* _What to do_: Please repeat, from the entries that follow, the lines from the one containing "Click the Test Connection button" through the one containing "Choose 5300 (DFS)" exactly, adding nothing.

Data extracted from a collection:
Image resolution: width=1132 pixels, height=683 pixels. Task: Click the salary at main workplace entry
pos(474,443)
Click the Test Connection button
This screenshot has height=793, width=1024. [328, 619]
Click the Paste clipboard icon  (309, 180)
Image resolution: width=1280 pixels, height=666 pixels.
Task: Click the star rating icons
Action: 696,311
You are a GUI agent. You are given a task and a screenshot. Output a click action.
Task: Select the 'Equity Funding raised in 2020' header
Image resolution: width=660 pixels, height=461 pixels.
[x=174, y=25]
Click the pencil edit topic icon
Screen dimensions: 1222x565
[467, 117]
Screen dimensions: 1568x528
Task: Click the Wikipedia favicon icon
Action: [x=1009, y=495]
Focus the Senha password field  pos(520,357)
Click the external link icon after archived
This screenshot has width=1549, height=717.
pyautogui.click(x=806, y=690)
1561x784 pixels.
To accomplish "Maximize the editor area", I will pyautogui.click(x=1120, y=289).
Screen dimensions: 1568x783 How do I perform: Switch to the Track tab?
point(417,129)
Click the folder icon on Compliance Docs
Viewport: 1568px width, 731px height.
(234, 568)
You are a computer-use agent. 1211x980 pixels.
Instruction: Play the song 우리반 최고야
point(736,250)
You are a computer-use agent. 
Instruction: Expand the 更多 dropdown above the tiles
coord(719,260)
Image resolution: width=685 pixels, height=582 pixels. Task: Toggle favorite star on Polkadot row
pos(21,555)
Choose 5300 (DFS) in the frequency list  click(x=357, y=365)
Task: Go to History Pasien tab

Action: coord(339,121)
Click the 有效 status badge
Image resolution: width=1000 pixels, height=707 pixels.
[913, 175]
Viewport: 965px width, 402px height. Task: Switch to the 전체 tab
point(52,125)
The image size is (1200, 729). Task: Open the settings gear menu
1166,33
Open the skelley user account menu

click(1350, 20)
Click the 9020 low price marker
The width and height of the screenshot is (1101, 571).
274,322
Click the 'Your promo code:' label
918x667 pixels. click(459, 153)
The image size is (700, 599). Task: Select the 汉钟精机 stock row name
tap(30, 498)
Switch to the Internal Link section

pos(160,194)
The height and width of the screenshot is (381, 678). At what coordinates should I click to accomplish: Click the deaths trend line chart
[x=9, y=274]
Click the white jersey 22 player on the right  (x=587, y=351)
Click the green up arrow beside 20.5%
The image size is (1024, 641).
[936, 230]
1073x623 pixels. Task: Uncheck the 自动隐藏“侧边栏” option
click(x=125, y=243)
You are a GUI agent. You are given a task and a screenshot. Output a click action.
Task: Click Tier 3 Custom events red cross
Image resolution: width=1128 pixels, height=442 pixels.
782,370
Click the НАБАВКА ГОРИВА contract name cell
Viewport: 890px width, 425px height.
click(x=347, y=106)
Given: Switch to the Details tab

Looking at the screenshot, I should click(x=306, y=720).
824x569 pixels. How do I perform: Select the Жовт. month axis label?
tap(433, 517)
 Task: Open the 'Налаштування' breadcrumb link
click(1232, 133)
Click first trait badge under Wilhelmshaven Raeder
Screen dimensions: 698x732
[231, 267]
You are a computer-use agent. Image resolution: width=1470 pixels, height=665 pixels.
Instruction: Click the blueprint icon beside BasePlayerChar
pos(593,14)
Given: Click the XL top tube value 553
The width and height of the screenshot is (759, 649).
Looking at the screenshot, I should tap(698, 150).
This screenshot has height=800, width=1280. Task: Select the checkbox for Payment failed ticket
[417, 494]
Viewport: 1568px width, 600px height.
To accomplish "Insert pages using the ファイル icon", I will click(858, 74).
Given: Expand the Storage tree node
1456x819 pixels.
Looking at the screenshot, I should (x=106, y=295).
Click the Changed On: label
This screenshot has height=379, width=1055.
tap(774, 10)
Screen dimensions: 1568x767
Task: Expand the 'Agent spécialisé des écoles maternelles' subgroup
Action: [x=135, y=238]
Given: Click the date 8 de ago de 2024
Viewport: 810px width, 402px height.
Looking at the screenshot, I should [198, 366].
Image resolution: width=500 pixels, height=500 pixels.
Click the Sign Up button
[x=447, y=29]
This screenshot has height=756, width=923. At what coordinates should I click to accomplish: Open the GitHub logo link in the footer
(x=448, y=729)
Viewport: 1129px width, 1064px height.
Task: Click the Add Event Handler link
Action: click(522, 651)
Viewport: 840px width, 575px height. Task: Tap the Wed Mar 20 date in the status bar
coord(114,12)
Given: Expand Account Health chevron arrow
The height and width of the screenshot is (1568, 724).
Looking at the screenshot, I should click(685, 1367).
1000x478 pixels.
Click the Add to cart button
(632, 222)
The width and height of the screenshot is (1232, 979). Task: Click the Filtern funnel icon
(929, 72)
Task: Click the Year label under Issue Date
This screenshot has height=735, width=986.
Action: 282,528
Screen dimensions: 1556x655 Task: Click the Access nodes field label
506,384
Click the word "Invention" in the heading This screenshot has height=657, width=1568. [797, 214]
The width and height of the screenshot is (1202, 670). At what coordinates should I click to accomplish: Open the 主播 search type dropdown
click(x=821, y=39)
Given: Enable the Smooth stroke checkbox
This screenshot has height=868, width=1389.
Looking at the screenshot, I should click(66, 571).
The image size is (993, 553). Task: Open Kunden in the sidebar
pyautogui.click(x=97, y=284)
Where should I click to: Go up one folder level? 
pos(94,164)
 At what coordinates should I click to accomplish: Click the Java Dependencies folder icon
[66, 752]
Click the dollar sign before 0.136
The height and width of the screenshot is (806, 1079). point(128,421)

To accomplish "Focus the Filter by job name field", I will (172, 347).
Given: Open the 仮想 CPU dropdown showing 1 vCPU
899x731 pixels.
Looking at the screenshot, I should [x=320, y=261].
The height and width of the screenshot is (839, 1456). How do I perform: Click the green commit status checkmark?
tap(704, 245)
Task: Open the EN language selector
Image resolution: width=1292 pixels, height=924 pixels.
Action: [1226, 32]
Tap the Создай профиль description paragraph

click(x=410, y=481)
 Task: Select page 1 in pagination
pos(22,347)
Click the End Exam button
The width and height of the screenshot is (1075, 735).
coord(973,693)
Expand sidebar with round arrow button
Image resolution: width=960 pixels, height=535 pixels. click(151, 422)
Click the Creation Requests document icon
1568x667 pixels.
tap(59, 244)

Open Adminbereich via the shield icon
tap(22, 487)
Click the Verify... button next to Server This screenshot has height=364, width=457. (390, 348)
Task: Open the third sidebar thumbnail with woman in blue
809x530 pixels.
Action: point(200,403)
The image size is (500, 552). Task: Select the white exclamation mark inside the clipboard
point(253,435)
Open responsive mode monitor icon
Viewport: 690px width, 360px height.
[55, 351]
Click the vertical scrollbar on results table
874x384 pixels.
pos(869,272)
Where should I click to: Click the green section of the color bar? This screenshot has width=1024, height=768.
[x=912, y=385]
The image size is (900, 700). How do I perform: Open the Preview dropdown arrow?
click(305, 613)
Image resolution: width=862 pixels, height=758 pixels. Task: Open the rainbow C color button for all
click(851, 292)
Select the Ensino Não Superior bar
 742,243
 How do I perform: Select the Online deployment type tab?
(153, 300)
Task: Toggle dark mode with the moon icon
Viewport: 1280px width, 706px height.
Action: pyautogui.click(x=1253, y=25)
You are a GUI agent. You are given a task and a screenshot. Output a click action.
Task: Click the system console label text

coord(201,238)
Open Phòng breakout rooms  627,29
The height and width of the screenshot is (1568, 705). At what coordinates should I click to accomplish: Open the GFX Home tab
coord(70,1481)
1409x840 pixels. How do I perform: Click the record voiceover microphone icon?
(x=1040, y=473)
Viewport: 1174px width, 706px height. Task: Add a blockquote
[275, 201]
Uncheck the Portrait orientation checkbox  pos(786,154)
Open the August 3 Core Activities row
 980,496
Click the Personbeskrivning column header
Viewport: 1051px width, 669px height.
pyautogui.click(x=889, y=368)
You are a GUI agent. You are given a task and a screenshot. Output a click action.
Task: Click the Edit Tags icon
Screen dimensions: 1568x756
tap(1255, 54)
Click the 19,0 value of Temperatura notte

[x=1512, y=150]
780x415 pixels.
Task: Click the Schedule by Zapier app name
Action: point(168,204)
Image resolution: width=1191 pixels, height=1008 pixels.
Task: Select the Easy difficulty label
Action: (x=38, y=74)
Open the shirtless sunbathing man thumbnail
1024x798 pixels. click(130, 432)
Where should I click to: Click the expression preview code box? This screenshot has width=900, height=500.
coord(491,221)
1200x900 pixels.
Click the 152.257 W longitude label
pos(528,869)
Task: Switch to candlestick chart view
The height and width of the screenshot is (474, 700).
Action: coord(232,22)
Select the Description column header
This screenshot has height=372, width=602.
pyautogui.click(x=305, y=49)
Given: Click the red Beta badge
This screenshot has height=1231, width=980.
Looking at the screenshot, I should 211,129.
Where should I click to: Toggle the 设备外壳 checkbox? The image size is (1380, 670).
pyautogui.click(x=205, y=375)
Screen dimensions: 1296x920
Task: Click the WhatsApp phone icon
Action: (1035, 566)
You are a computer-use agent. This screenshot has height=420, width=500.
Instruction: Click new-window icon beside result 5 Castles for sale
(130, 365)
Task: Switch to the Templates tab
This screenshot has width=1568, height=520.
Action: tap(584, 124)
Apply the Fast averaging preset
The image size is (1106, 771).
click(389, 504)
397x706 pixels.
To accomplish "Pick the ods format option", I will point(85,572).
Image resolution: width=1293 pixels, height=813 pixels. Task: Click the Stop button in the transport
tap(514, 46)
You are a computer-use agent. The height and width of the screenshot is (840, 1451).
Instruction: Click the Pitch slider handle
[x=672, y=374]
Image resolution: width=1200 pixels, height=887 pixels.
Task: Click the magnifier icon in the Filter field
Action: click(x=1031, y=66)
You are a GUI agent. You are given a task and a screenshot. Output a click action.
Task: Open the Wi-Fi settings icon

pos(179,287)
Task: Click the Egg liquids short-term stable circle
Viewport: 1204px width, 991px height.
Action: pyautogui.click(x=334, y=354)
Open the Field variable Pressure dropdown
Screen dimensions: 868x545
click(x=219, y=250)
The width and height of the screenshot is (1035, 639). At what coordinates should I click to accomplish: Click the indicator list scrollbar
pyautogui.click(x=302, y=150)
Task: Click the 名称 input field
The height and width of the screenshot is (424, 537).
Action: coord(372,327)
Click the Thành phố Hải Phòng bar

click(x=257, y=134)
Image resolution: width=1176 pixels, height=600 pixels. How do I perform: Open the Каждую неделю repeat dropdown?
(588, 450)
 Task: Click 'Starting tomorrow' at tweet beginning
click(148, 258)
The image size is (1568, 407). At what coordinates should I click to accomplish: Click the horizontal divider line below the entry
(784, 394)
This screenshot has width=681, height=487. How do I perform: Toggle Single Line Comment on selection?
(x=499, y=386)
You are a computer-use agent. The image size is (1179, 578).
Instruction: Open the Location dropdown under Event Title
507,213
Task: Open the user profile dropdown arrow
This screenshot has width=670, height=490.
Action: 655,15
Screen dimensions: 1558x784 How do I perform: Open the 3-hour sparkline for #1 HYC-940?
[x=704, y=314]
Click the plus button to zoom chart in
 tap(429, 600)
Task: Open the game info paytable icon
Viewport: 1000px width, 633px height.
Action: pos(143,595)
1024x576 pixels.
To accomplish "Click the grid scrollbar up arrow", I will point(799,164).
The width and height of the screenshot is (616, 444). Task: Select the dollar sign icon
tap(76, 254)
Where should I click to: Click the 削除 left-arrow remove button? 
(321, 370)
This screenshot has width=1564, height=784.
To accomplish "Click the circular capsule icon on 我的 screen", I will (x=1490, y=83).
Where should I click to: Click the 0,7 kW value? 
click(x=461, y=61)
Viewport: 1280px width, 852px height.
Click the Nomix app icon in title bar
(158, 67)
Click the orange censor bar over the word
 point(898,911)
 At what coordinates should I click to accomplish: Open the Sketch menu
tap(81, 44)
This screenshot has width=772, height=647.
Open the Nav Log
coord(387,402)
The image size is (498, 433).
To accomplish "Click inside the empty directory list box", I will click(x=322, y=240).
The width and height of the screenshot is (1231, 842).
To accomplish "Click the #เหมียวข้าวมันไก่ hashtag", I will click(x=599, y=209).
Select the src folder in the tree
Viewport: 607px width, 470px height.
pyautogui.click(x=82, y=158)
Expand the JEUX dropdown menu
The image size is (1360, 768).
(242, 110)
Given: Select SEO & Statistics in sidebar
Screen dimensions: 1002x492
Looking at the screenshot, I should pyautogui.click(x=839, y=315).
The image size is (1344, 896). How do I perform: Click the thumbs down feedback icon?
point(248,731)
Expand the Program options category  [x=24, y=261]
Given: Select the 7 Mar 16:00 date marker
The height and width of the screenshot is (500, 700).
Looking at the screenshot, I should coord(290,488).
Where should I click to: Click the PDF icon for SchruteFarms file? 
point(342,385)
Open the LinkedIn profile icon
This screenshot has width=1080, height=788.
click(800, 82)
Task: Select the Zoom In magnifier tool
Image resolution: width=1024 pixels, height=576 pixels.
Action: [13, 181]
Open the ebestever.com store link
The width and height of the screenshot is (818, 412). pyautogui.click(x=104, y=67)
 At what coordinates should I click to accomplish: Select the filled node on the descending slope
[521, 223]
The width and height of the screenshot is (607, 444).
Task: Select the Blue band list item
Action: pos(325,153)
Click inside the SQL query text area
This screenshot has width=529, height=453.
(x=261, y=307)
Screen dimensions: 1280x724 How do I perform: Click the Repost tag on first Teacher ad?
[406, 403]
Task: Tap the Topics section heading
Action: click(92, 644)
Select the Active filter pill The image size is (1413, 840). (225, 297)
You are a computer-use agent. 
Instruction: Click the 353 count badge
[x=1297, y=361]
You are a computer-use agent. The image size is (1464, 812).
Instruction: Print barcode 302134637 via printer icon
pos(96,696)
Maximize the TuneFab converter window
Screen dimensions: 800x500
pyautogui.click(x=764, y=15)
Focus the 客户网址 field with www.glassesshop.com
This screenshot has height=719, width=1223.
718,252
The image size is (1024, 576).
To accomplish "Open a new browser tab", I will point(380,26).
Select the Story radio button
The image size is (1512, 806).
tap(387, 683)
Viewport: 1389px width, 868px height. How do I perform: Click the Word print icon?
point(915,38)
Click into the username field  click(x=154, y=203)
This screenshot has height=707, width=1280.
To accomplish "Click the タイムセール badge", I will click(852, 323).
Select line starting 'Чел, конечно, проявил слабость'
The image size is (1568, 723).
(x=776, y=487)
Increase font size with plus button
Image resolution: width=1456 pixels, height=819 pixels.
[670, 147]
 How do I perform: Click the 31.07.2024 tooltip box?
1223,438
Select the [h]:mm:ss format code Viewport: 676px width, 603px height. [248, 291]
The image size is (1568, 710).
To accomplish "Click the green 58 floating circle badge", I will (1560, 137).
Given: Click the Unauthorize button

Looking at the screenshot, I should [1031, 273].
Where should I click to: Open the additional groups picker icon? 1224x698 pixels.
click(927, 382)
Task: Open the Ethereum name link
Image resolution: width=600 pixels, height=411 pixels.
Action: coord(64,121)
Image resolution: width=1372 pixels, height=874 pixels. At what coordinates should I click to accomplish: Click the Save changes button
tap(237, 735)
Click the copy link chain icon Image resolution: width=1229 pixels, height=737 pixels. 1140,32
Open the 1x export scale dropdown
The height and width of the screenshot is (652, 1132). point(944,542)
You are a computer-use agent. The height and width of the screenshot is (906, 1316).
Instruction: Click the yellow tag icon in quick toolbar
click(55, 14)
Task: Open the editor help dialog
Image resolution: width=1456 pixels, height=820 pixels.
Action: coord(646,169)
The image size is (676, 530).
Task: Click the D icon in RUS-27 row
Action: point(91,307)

* _Answer to this task_:
Click the Test Connection button
This screenshot has height=793, width=1024. [328, 619]
Click the Paste clipboard icon  (309, 180)
Image resolution: width=1280 pixels, height=666 pixels.
Task: Click the star rating icons
Action: 696,311
You are a GUI agent. You are given a task and a screenshot. Output a click action.
Task: Select the 'Equity Funding raised in 2020' header
Image resolution: width=660 pixels, height=461 pixels.
[x=174, y=25]
Click the pencil edit topic icon
Screen dimensions: 1222x565
[467, 117]
Screen dimensions: 1568x528
Task: Click the Wikipedia favicon icon
Action: [x=1009, y=495]
Focus the Senha password field  pos(520,357)
Click the external link icon after archived
This screenshot has width=1549, height=717.
pyautogui.click(x=806, y=690)
1561x784 pixels.
To accomplish "Maximize the editor area", I will pyautogui.click(x=1120, y=289).
Screen dimensions: 1568x783 How do I perform: Switch to the Track tab?
point(417,129)
Click the folder icon on Compliance Docs
Viewport: 1568px width, 731px height.
(234, 568)
You are a computer-use agent. 1211x980 pixels.
Instruction: Play the song 우리반 최고야
point(736,250)
You are a computer-use agent. 
Instruction: Expand the 更多 dropdown above the tiles
coord(719,260)
Image resolution: width=685 pixels, height=582 pixels. Task: Toggle favorite star on Polkadot row
pos(21,555)
Choose 5300 (DFS) in the frequency list  click(x=357, y=365)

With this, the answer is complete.